» Required action
Using the listing below, copy exactly each line from the one that has "At what coordinates" through the one that has "Screen dimensions: 1456x819"; omit the pictures.

Data for this exercise Start Marker

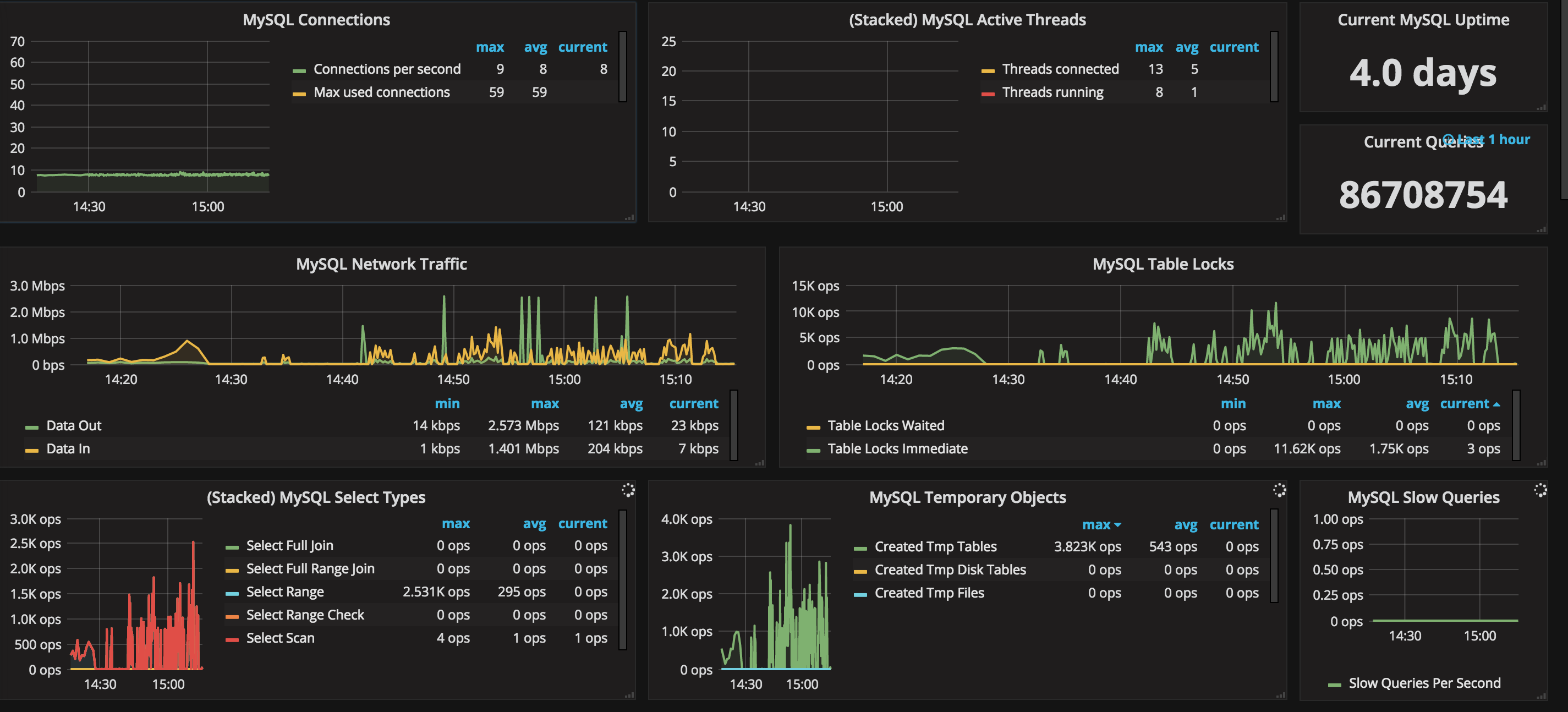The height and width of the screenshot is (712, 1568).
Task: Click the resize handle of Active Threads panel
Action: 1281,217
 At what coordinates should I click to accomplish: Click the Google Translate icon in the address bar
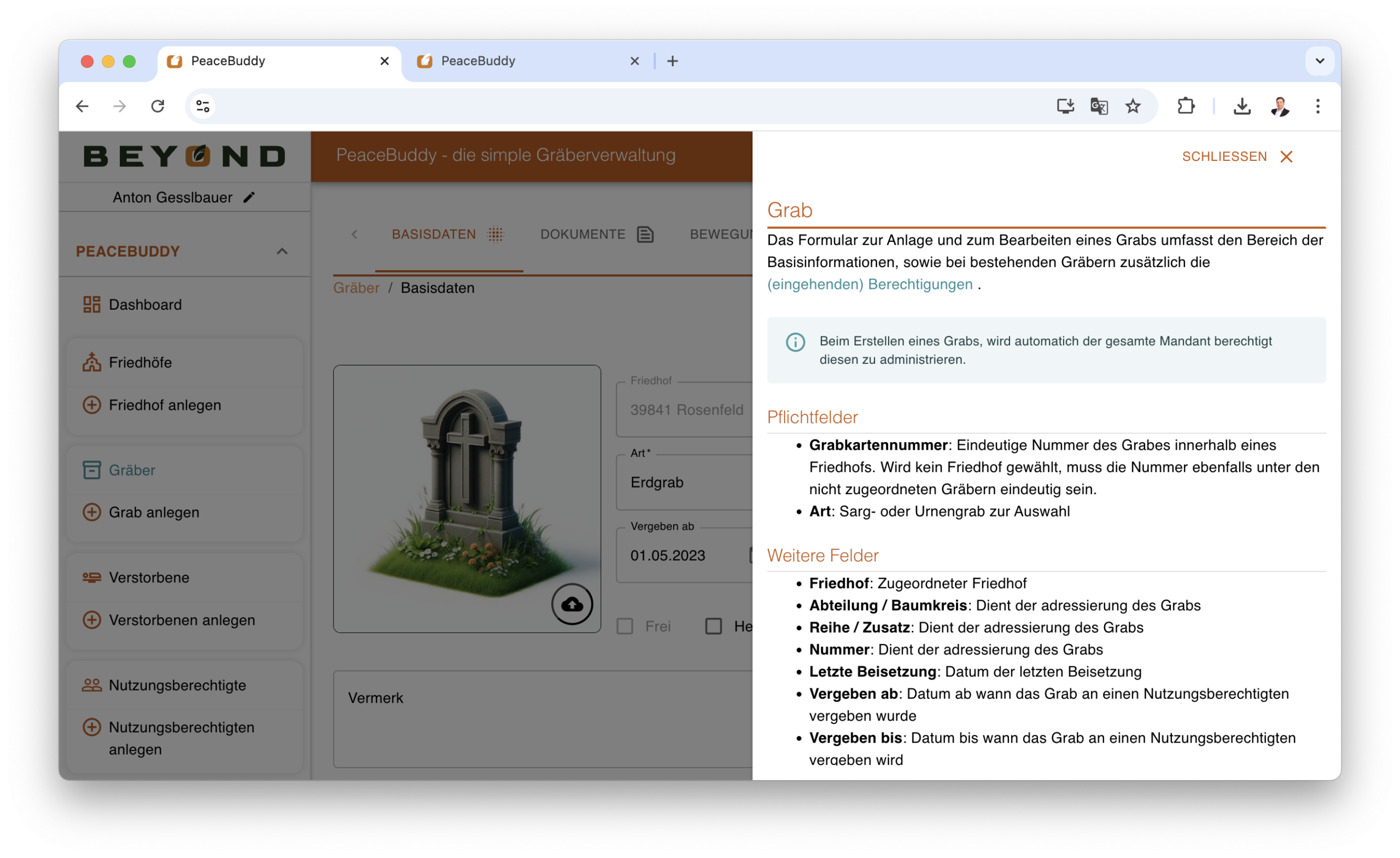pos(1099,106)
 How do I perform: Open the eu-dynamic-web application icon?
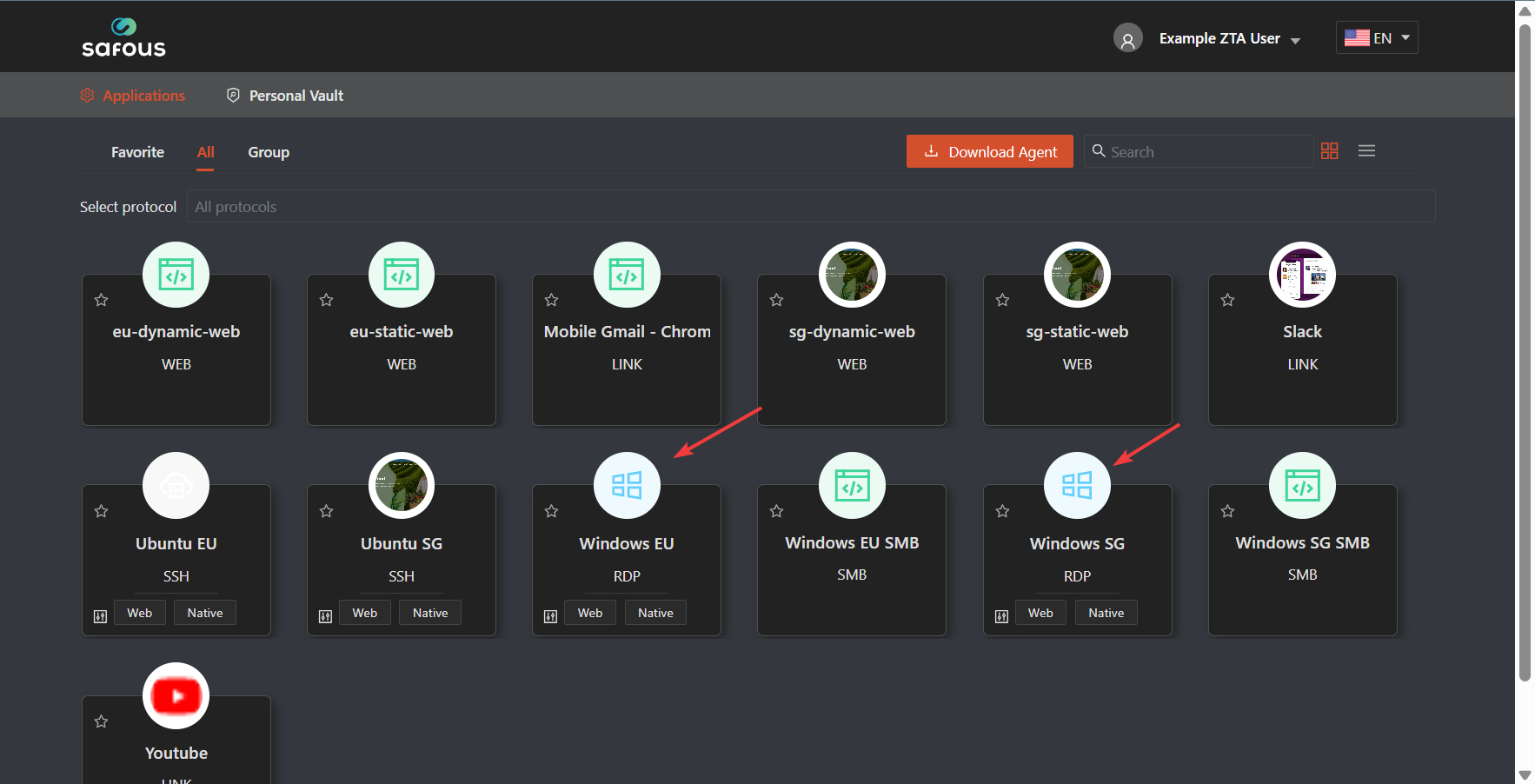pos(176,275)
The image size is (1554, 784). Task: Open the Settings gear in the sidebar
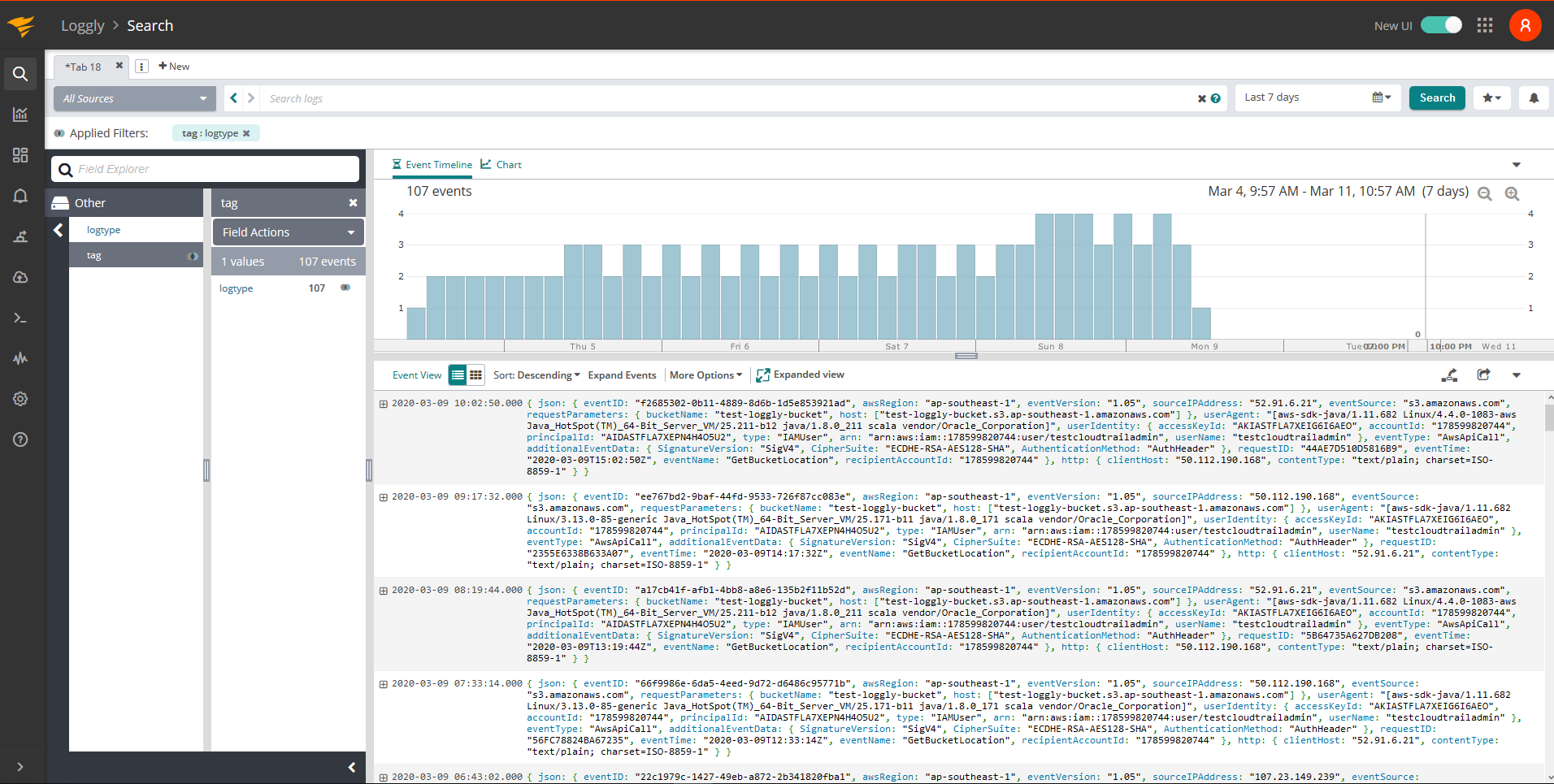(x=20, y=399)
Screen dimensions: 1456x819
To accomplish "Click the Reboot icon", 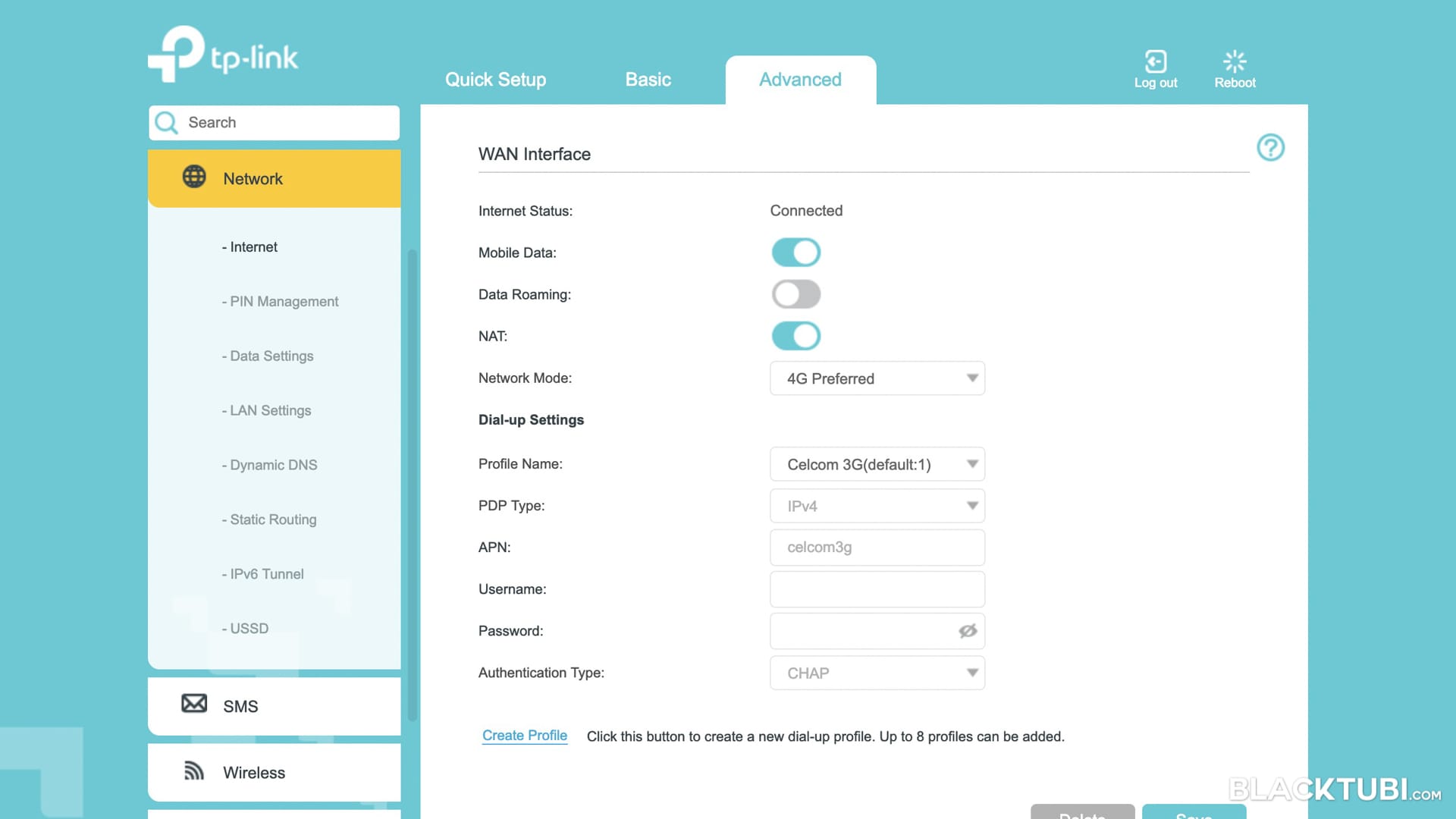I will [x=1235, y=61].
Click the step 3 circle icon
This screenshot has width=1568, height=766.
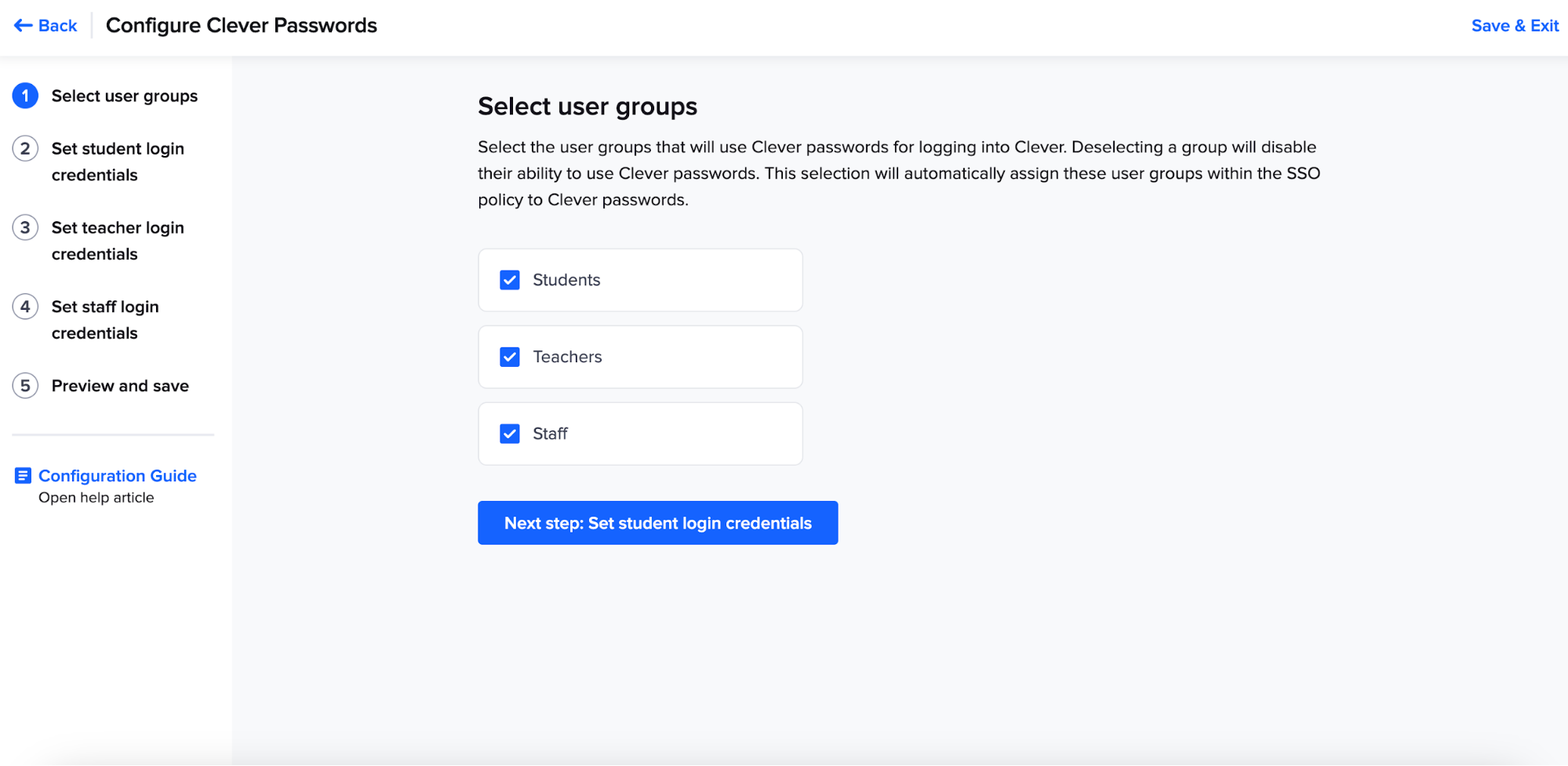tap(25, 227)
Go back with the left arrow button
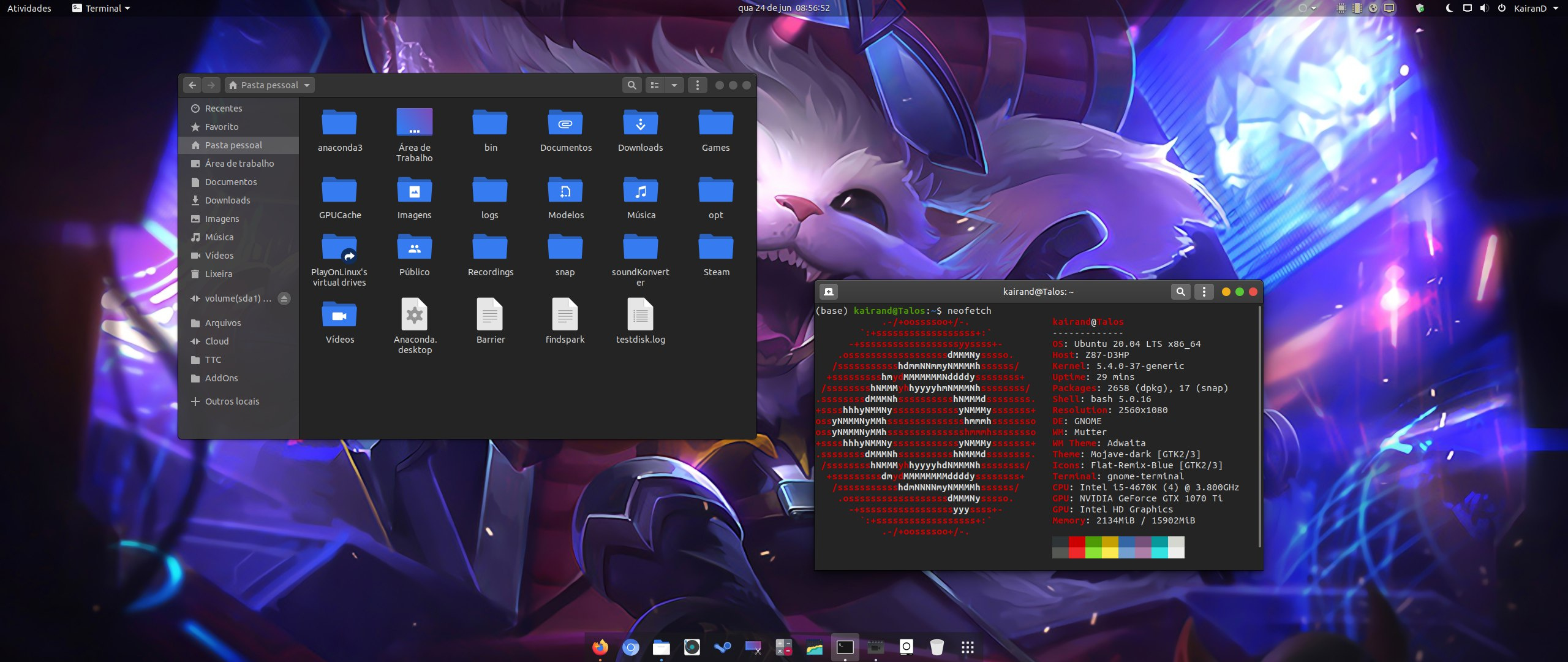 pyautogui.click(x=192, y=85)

Data for this exercise End Marker

» Response
 At what coordinates should I click to accomplish: Click the Google Translate icon in the address bar
pos(1099,106)
 How do I perform: Open the eu-dynamic-web application icon?
pos(176,275)
The image size is (1554, 784). Task: Open the Settings gear in the sidebar
(x=20, y=399)
Screen dimensions: 1456x819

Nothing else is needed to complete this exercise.